Yes he had torn down his very large, long, and heavy curtain rod and curtains.
When I came in he promptly looks at me - lowers his spear and says, "Look Mommy bwoke." This statement is accompanied with a very convincing bewildered look that suggests he has NO IDEA how it could have broke.

I akwardly attempt to take the curtain rod and remove it from his room (did I mention it is really long) while trying to be very stern with my "No." The only thing I could come up with in the quickness of the moment - "Just wait till your Dad gets home - he is going to be VERY upset that he has to hang this back up. Now go to bed." All the while I am still trying to manuever this long spear out the door and not very gracefully. Upon completion I promptly shut the door with one more stern - "No."
Ahhhh the banging has ceased. 
Two seconds later the loud crying begins.

Thursday, June 18, 2009

Sweet Tea, Sweet Tea... We All Scream for Sweet Tea

My family came up for a visit last month... the first time meeting the new little one.
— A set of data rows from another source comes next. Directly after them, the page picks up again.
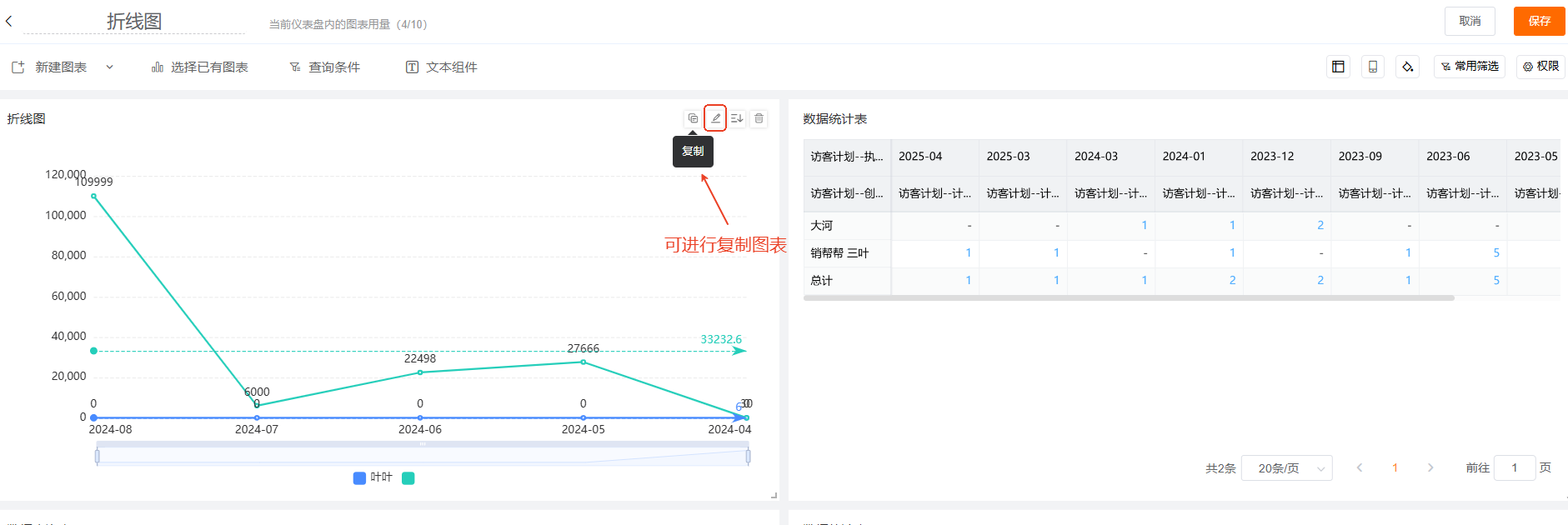Click the left handle of chart zoom slider

tap(98, 456)
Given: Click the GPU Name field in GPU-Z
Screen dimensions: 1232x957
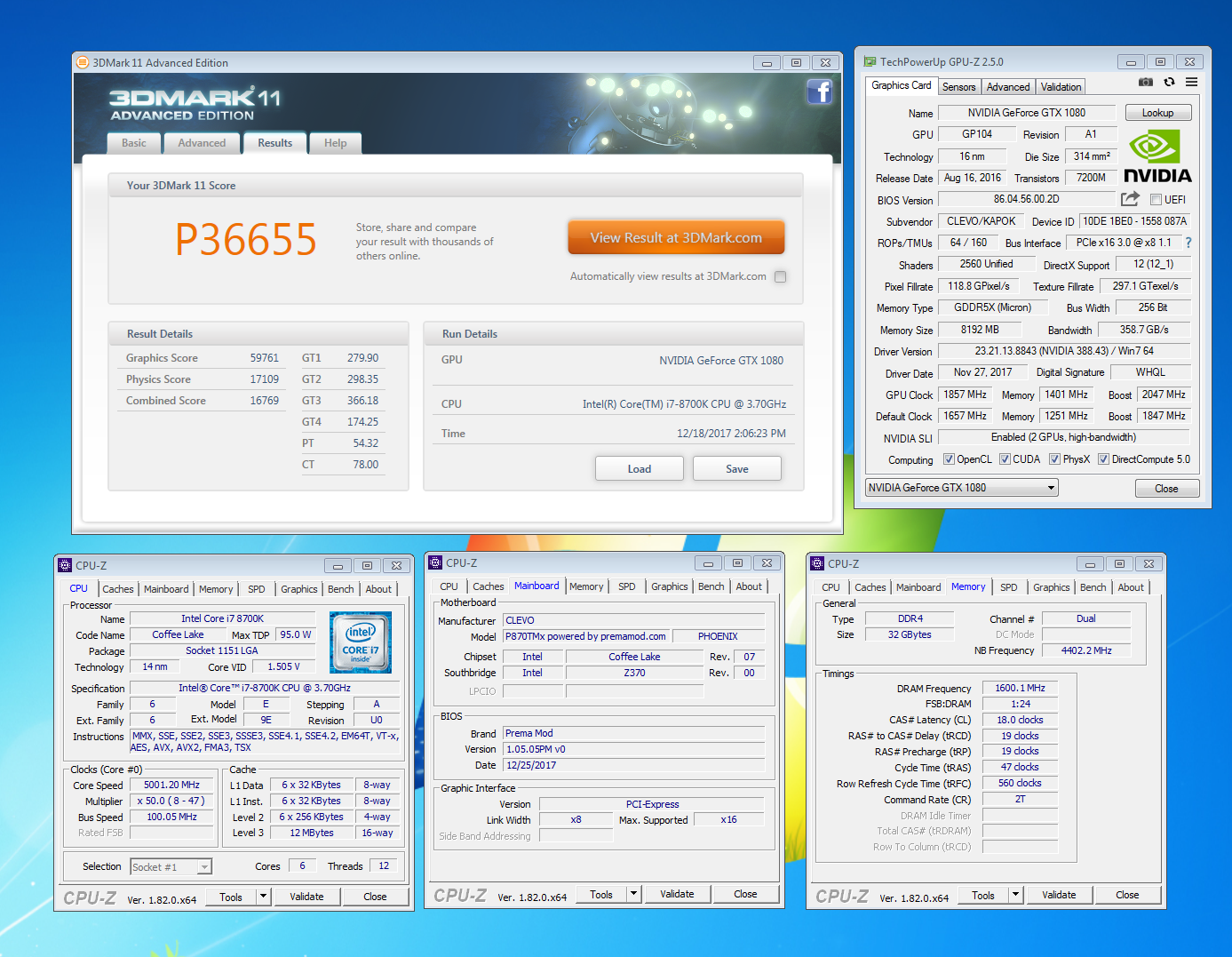Looking at the screenshot, I should (x=1026, y=113).
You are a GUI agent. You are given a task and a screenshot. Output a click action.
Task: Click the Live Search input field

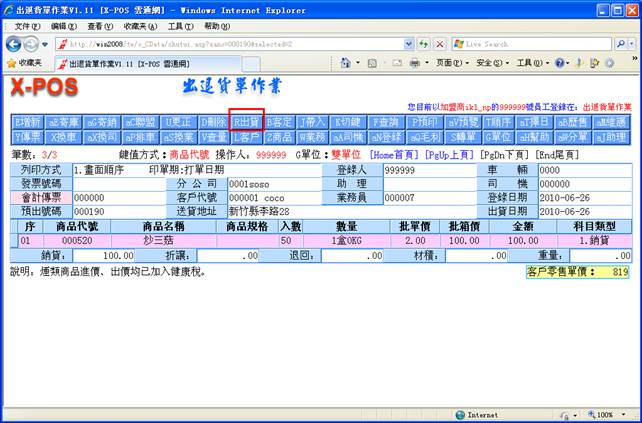529,44
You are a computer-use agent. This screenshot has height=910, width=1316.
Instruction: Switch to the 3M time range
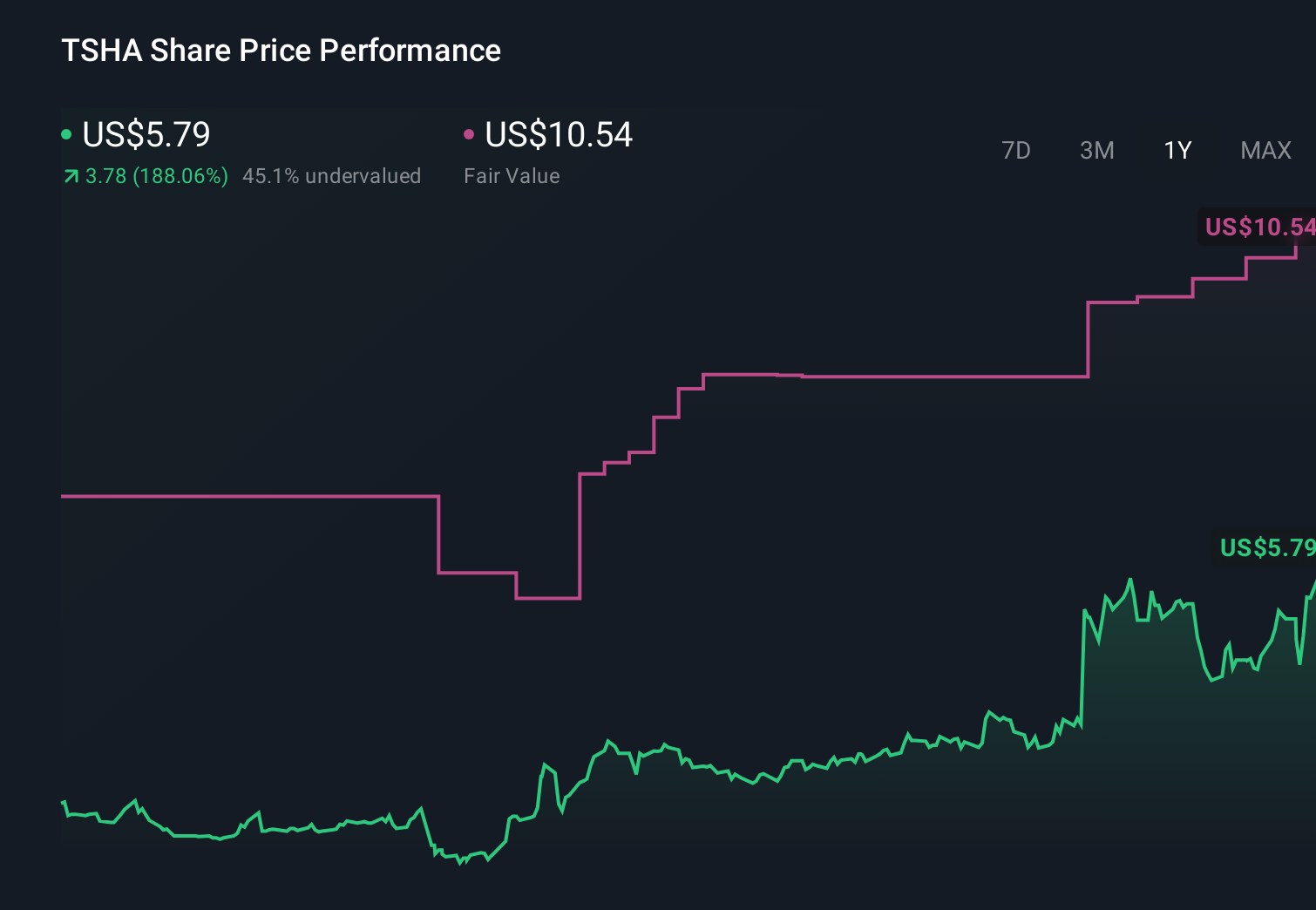[x=1096, y=151]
A tradition we have started when Dad & Johnnie visit is hosting a Southern Sunday Brunch. And this visit was no exception. I just love it. When you are 8,000 miles away from family and home there is nothing better than food to help savor those memories.  And what could be better than Southern food. 
Ummm hello can we say biscuits and gravy. 
Oh no it gets better... fried okra, pork chops, black beans, and collard greens. 
Yes it gets even better... sweet southern iced tea. Oh baby a tall glass of heaven on ice. When I first left the south I was shocked that places in the world don't serve real sweet tea. But for some bizarre reason they think they do.
Me: "Do you have iced tea?"
Waitress wearing flannel and Sorrels: "Sure do."
Me: "Is it sweet tea?"
Waitress with baffled, dazed, and confused look: "Ummm... sure."
Me: "Great... I will take the biggest glass you have!"
Few minutes later I am presented with tarry looking liquid with two sweet n low perched alongside. Or worse yet a glass of "liquid-powder-rasberry-peachy-nestle-chrystlelight-ish-should-of-stayed-in-powder-form-I think-my-name-is-tea" tea.

Everyone deserves a real glass of Southern Sweet Tea. You need to brew it perfectly and spoon in the real sugar. Oh I am sorry did I say spoon... I meant to say dump in cupfuls of the real sugar. And just when you can feel your waistline expanding and your cavities screaming... you dump in one more cup for good measure. Then you sit back in your lawn chair and take a long sip from your canning jar glass of iced tea. That's right - the only real way to drink sweet tea is from a jar. And in that one sip a rush of memories flood your senses... sun tea sitting on the back patio brewing the natural way, the smell of orange blossoms, and sand spurs sticking in your bare feet. I guess its a lot more than just a few bags of tea leaves and sugar - its pretty much your authentic childhood poured into a jar. 

Thanks to my family for bringing a little bit of the south to the last frontier.

I am linking this to Scribbit - Write Away contest. Check it out:)

I'm Back

I know, I know...  I have been a neglectful little blogger. This I can guarantee... if the words aren't ah flowin' it must mean the sun is ah shinin'!
It has been a true Alaskan Summer - BUSY. Trying to cram everything from camping to visitors to weddings to construction into 3 itty bitty months.
Where have we been? What have we been doing?
I will try to catch up over the next few days.